### What you have to do
Reproduce the data below line for line, altering nothing.

— Start of Data entries —

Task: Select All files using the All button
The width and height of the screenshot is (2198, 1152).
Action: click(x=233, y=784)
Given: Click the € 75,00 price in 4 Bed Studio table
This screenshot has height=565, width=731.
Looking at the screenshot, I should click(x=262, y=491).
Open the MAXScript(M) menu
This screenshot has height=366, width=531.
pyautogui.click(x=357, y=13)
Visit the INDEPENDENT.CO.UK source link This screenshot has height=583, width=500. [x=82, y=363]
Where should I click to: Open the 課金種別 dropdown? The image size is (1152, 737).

— End of Data entries —

### Solution for this exercise
Task: Select All files using the All button
The width and height of the screenshot is (2198, 1152).
Action: click(x=233, y=784)
Given: Click the € 75,00 price in 4 Bed Studio table
This screenshot has height=565, width=731.
Looking at the screenshot, I should click(x=262, y=491).
Open the MAXScript(M) menu
This screenshot has height=366, width=531.
pyautogui.click(x=357, y=13)
Visit the INDEPENDENT.CO.UK source link This screenshot has height=583, width=500. [x=82, y=363]
Where should I click to: Open the 課金種別 dropdown? The image size is (1152, 737).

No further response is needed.